Birinci Manisalı Lawrence.
Manisalı Lawrence’in romantik duygulu bir isyancı olduğunu kabul edelim, otuz yıllık arkadaşları tarafından satışa getirilmenin acılarını yaşıyor, yine de Yalçın Küçük hocamızın yorumlarına muhtacız, Manisalı Lawrence’den bir ‘Torlak Kemal’ çıkar mı, Apo’ya abdest aldırtan sözleri siyasi manevraları mı köklü sapkın inançları mı, izaha muhtaç.
Manisalı Lawrence susmayacak, kellesi vurulana ya da sürgüne gönderilene ya da yakınlarına ağır müeyyideler ve korkuyla sindirilene kadar Manisalı Lawrence kabile şefliğine isyanını sürdürecek, heyecanlı bir film olacağı kesin.
Biat etmeyeceklerin ikincisi Celali Selo, ki, tez zamanda başı vurulup çubuğa geçirilip sarayın kapısına getirilecek.
Biat etmeyeceklerden üçüncüsü, Düzmece Abdullah.
Düzmece Abdullah ‘sinsi’ olduğu için uzun bir süre daha yaşayabilir¸ ancak, Düzmece Abdullah’ın taraftarları onu bir çıkış’a yani ‘yanlış’a sürükleyecekleri ortada.
Yani Düzmece Abdullah’tan da bir hayır geleceğine kimse inanmıyor, ancak gölgeler karanlıklar içinde hayaletsi varlığını koruyacak.

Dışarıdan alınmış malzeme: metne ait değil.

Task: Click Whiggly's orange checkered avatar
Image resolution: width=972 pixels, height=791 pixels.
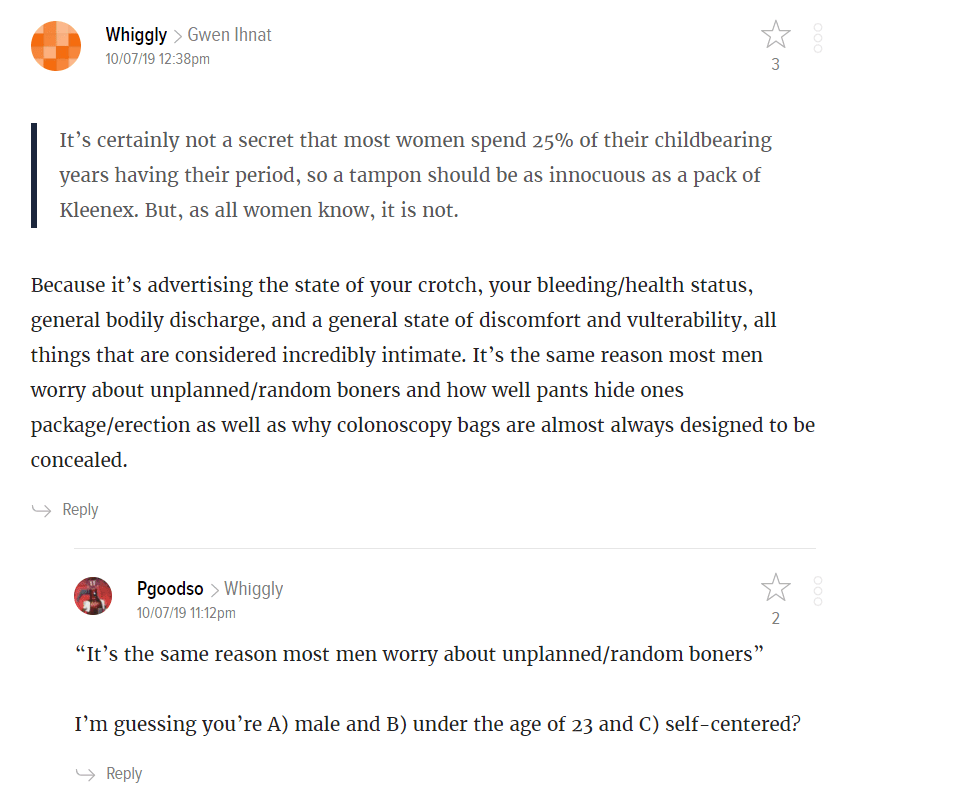Action: [x=56, y=45]
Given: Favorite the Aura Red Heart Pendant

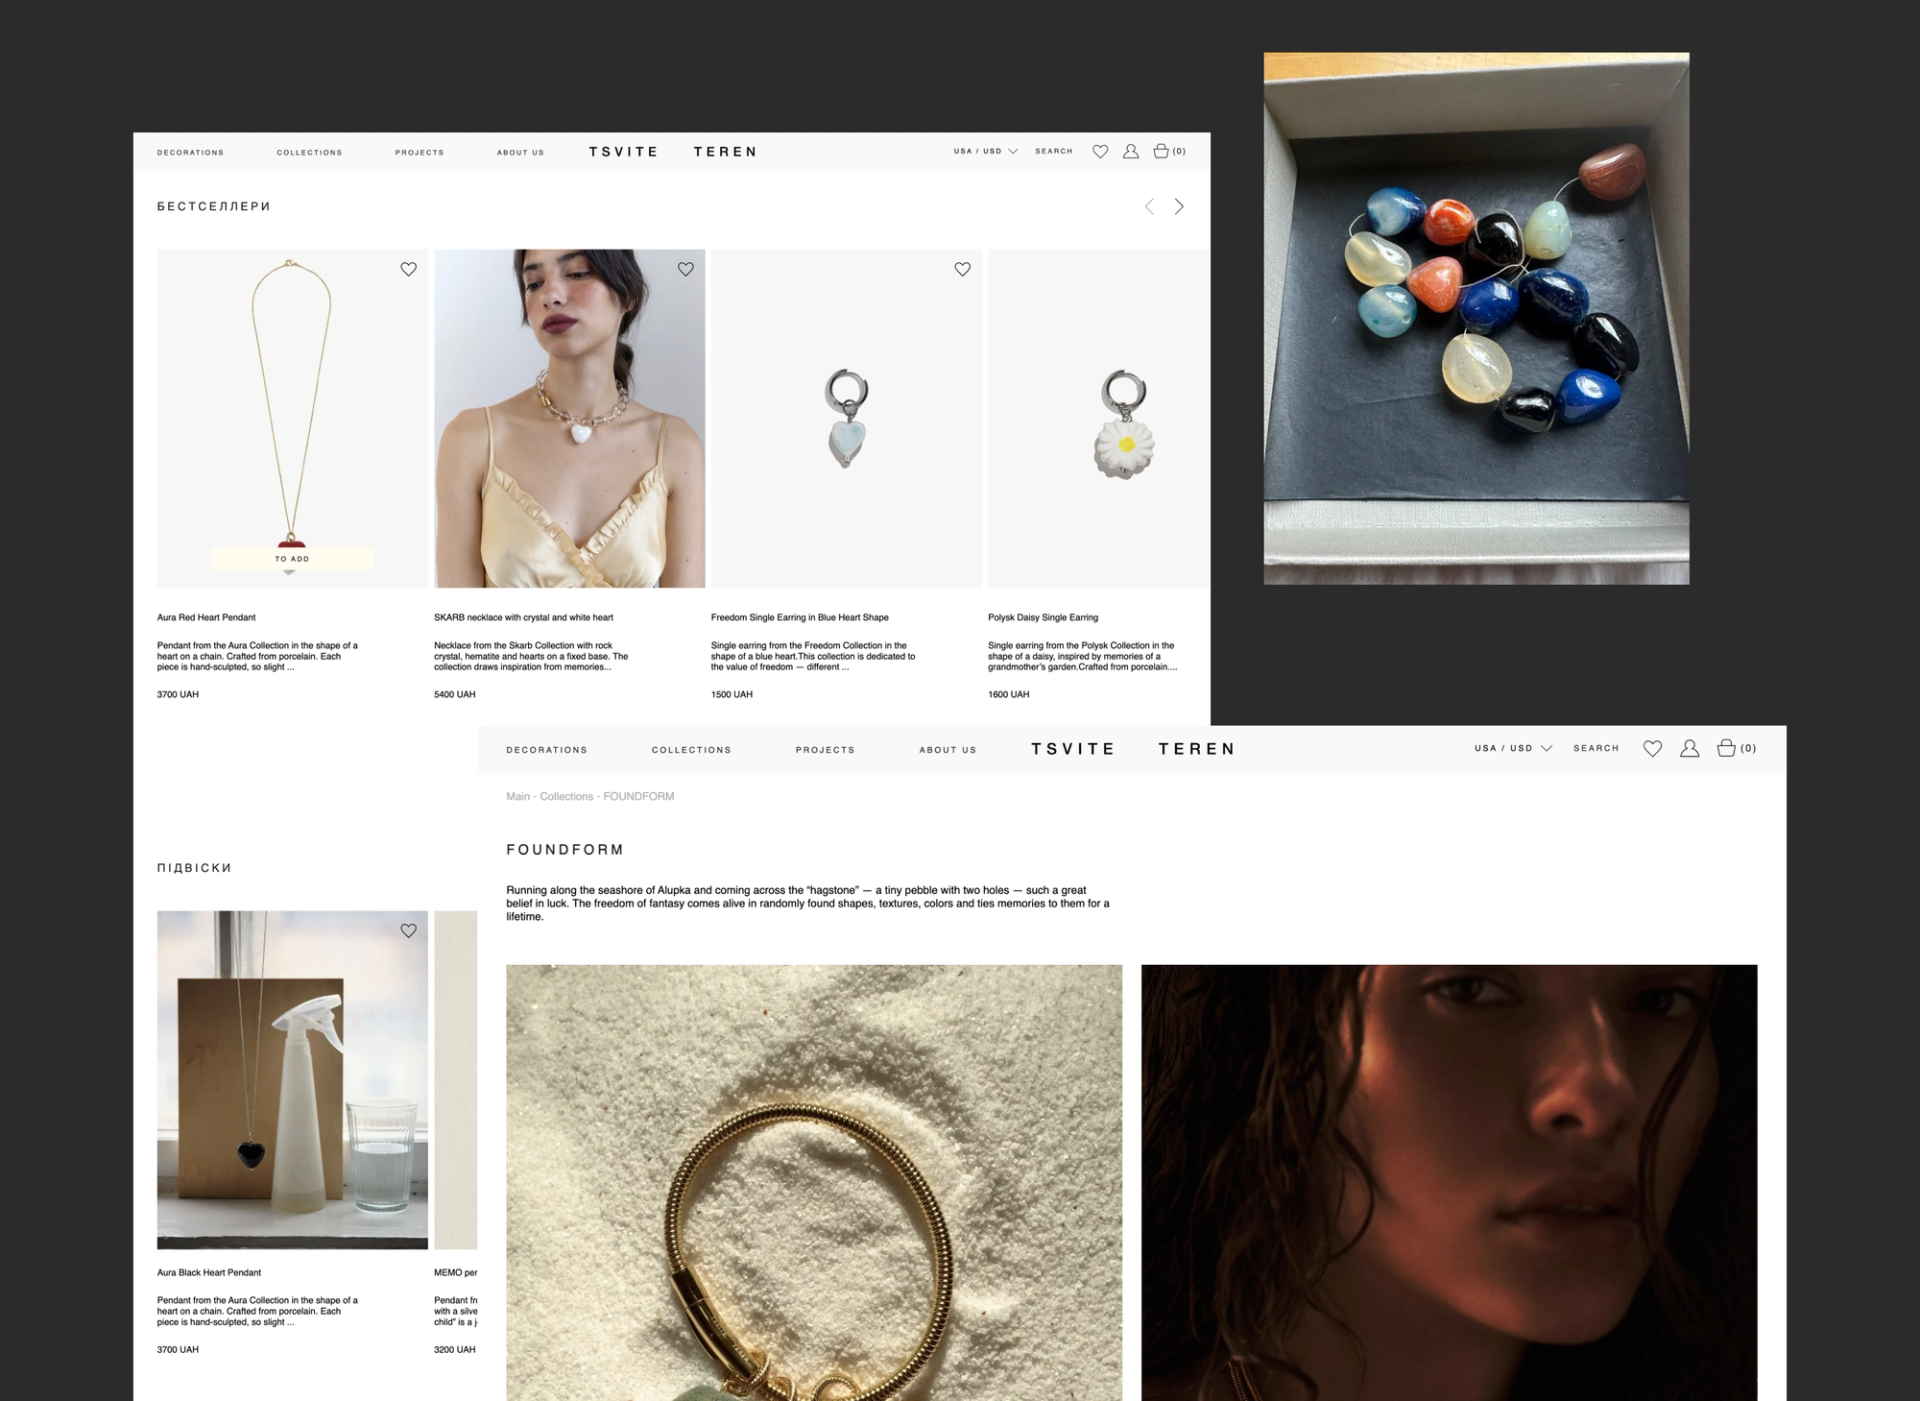Looking at the screenshot, I should pyautogui.click(x=408, y=269).
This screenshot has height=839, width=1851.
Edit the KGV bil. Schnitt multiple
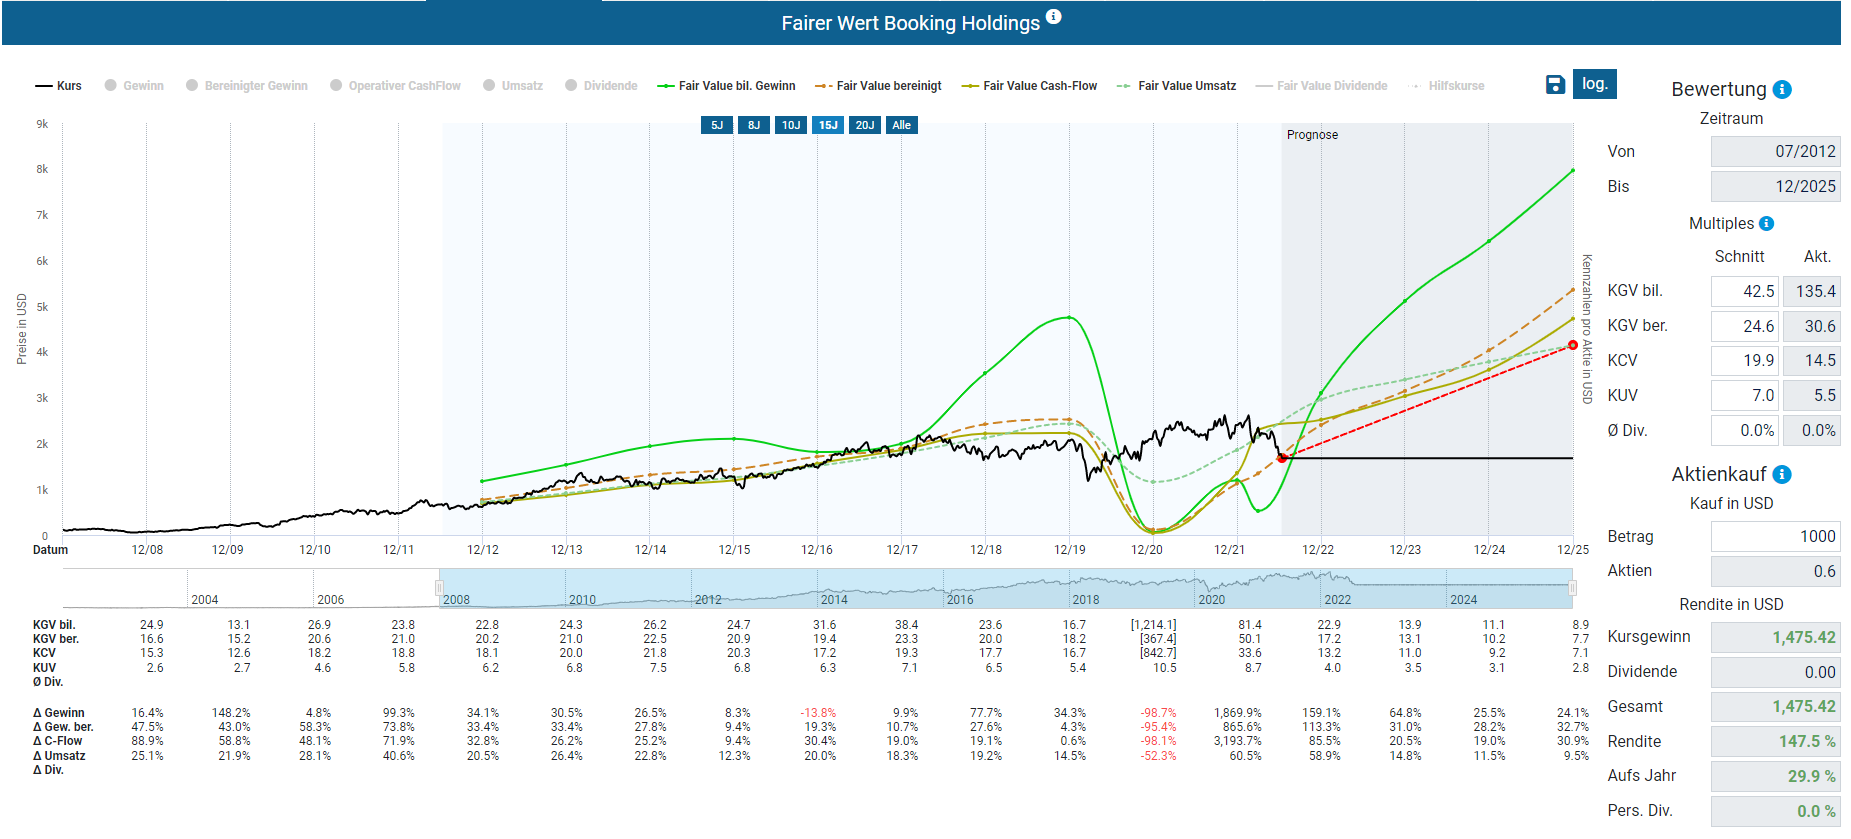1744,292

Dördüncüsü, ki en tehlikelisi Bizans kardinalı Fetodriç.
Uzun yıllardır Haçlılar’ın Bizans kartalı Fetodriç’in yine gizli dinleme maceralarına gömüleceğiz.
Fetodriç’in saraya bir suikast timi olarak bir koruma polisi sokup sokmadığı halen gizemini taşıyor.
Olmazsa, sarayın lağım kanallarından sokulacak bulaşıcı zehir taşıyan farelerin saraya ne zaman sokulacağı haberleri gündemini koruyacak.
Olmadı, havadan güvercin ayağına takılan kameralarla saray gözlenecek, olmadı, sarayın üstünden ishal olmuş ve dışkısı radyasyonlu kuşların uçurulduğu haberiyle sarsılacağız.
Osmanlı çöküşünü Abdülhamit’e borçludur, ki Abdülhamit Balkan Savaşları’nı sarayından yönetmiştir, ancak o günlerde ‘iletişim’ teknolojisi gelişmemişti, saraydan bir ulak’ın ya da telgrafın Balkan dağlarına gitmesi haftalar alıyordu, şimdi öyle değil. Abdülhamit’in emirlerini hızla taşıyan bugünkü teknoloji olsaydı Osmanlı çökmezdi.
Şimdi 2.Abdülhamid'in görev süresi 1909 yılında bitmiştir. Birinci Balkan savaşı ise 1912 yılında başlamıştır. Yani 2. Abdülhamit balkan savaşlarında görev başında değildir. Yazarın bahsettiği savaş ise aslında 93 harbidir.